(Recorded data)
BEGIN
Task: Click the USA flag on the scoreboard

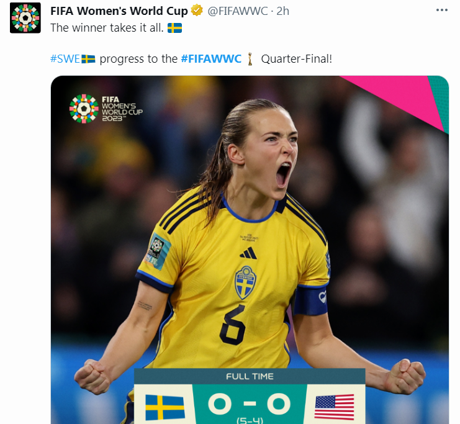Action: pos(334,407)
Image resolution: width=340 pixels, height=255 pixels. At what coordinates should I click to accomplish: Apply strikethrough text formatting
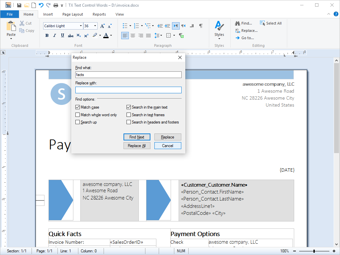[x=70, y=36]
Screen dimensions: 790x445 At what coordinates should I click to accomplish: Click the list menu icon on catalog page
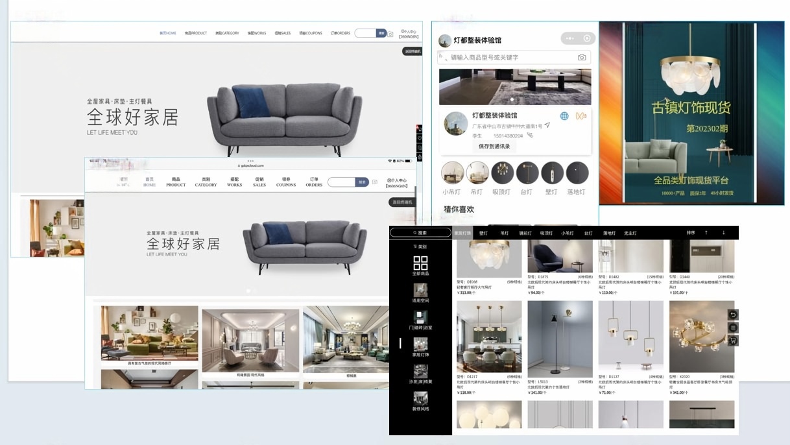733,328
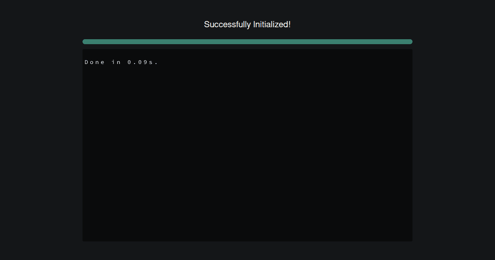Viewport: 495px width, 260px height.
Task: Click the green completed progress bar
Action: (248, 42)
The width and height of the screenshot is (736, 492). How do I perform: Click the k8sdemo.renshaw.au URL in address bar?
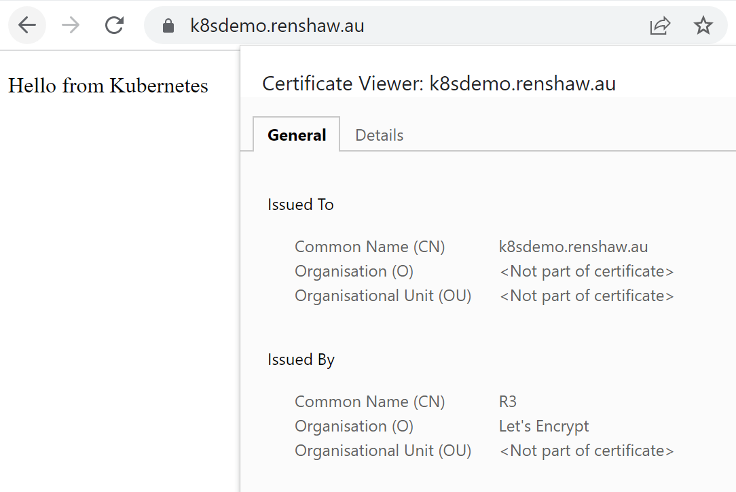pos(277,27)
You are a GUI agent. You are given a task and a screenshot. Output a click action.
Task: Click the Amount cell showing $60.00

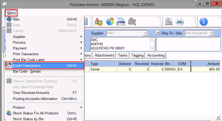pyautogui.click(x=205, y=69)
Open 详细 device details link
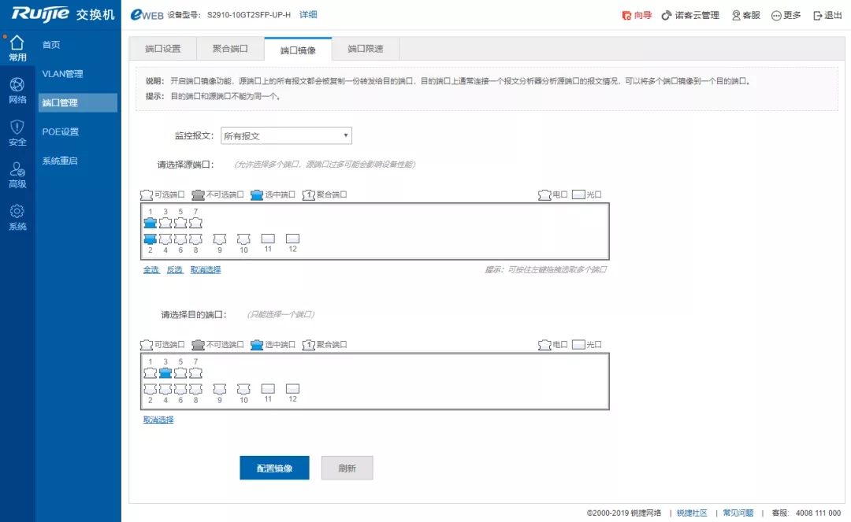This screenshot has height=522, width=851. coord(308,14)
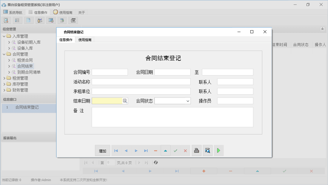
END
Problem to work on - Once the pictures are set aside, repeat the data above exactly as written.

Exercise result -
Task: Click the USA flag on the scoreboard

Action: pos(334,407)
Image resolution: width=340 pixels, height=255 pixels. At what coordinates should I click to accomplish: Apply strikethrough text formatting
[x=70, y=36]
Screen dimensions: 790x445 At what coordinates should I click to accomplish: Click the list menu icon on catalog page
733,328
Viewport: 495px width, 260px height.
Task: Click the green completed progress bar
Action: (248, 42)
The width and height of the screenshot is (736, 492). How do I perform: Click the k8sdemo.renshaw.au URL in address bar?
pos(277,27)
You are a GUI agent. You are given a task and a screenshot. Output a click action.
Task: Click the Amount cell showing $60.00

pyautogui.click(x=205, y=69)
Open 详细 device details link
This screenshot has height=522, width=851. coord(308,14)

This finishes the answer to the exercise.